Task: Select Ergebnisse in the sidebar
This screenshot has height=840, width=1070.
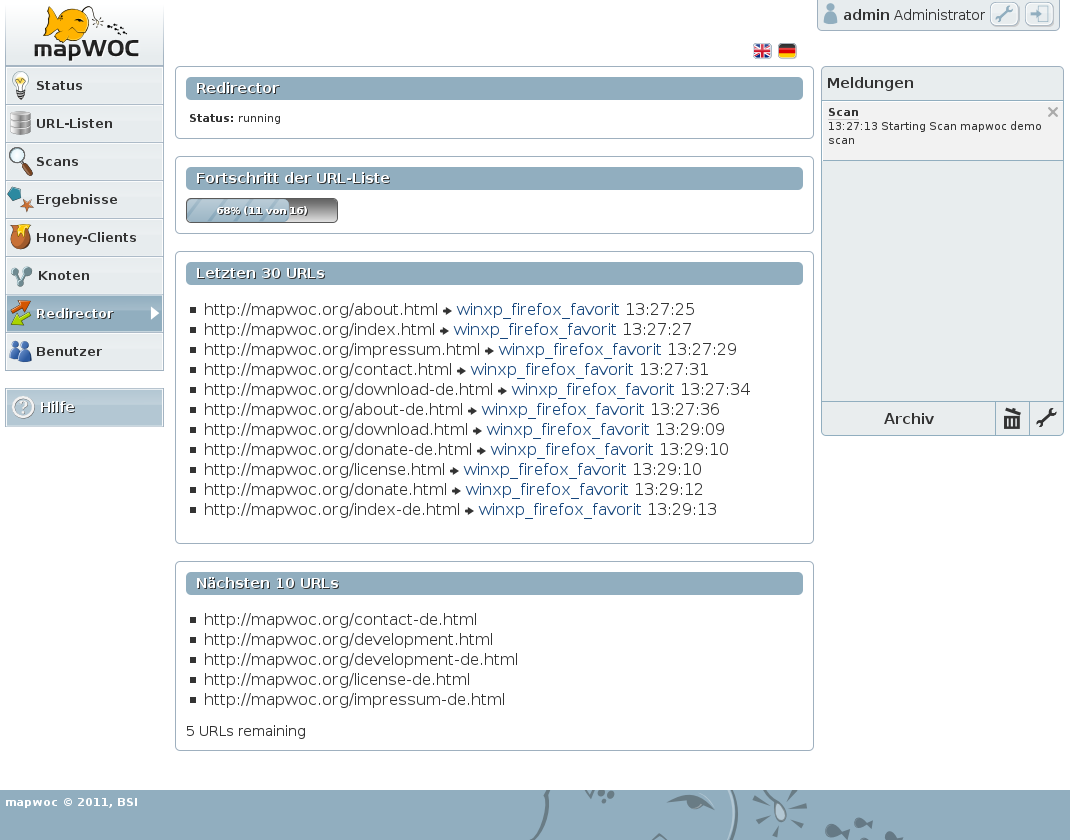Action: tap(85, 199)
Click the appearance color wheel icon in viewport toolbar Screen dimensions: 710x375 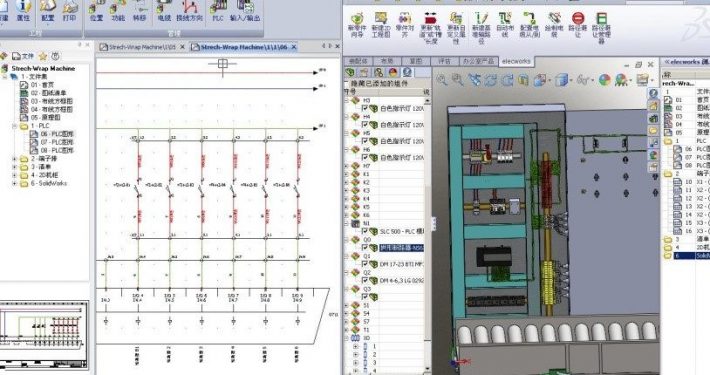click(x=604, y=80)
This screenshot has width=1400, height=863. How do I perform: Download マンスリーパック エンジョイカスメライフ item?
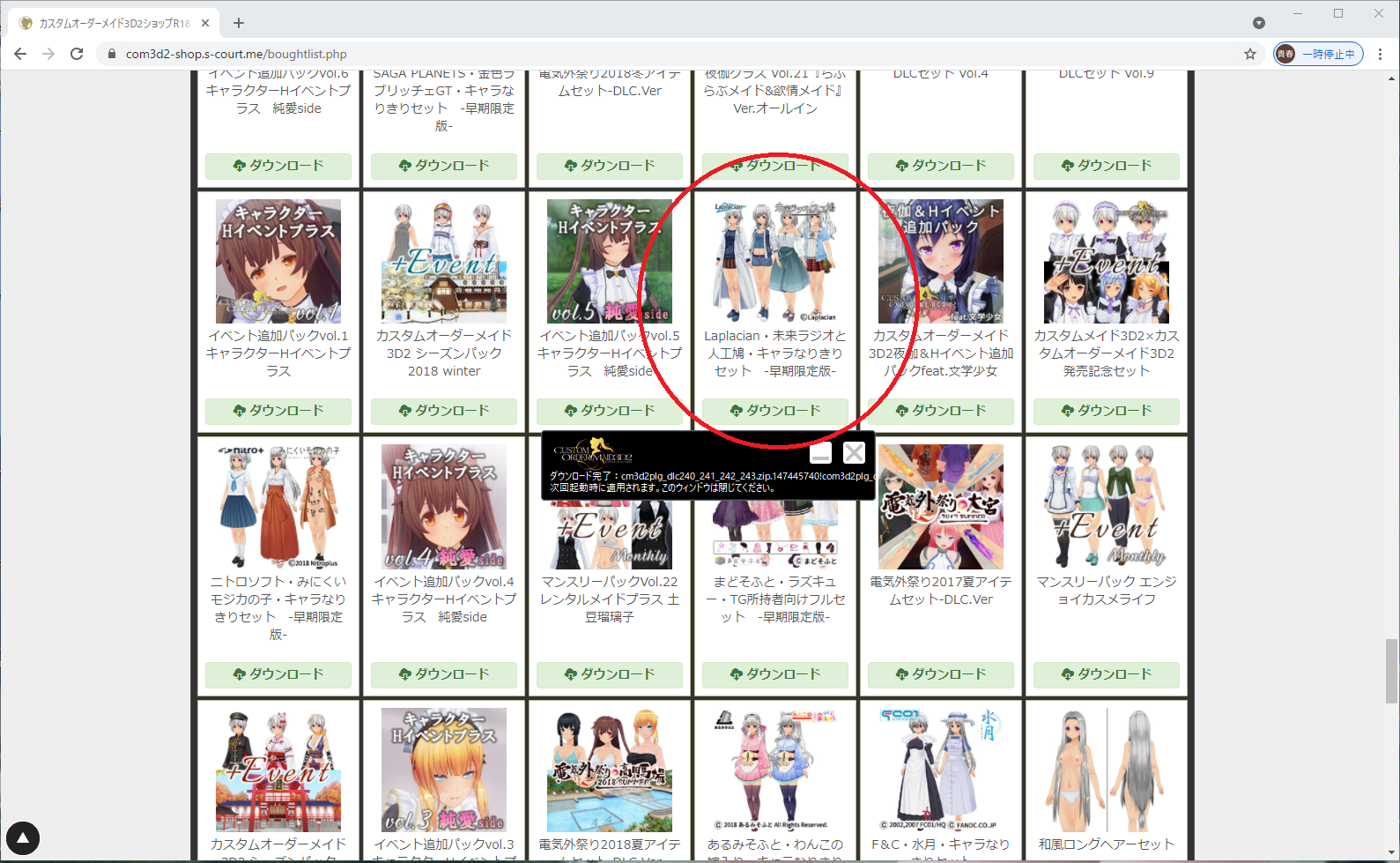1107,674
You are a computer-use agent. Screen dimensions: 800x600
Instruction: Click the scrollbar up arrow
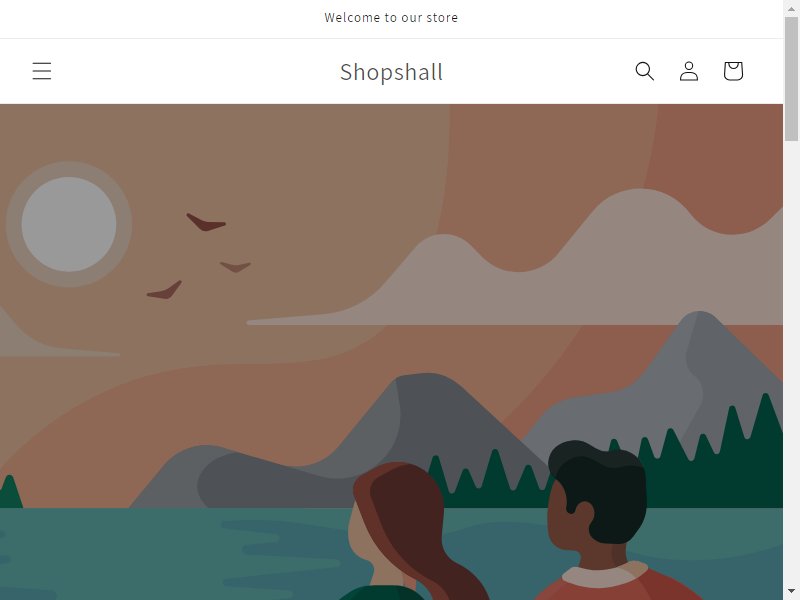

□ □ □ □

Exercise brief → Please print the lines from the one holding "You are a computer-use" through the end of the records above, unchanged and with the pictures left out.

Result below →
You are a computer-use agent. Screen dimensions: 800x600
Instruction: Click the scrollbar up arrow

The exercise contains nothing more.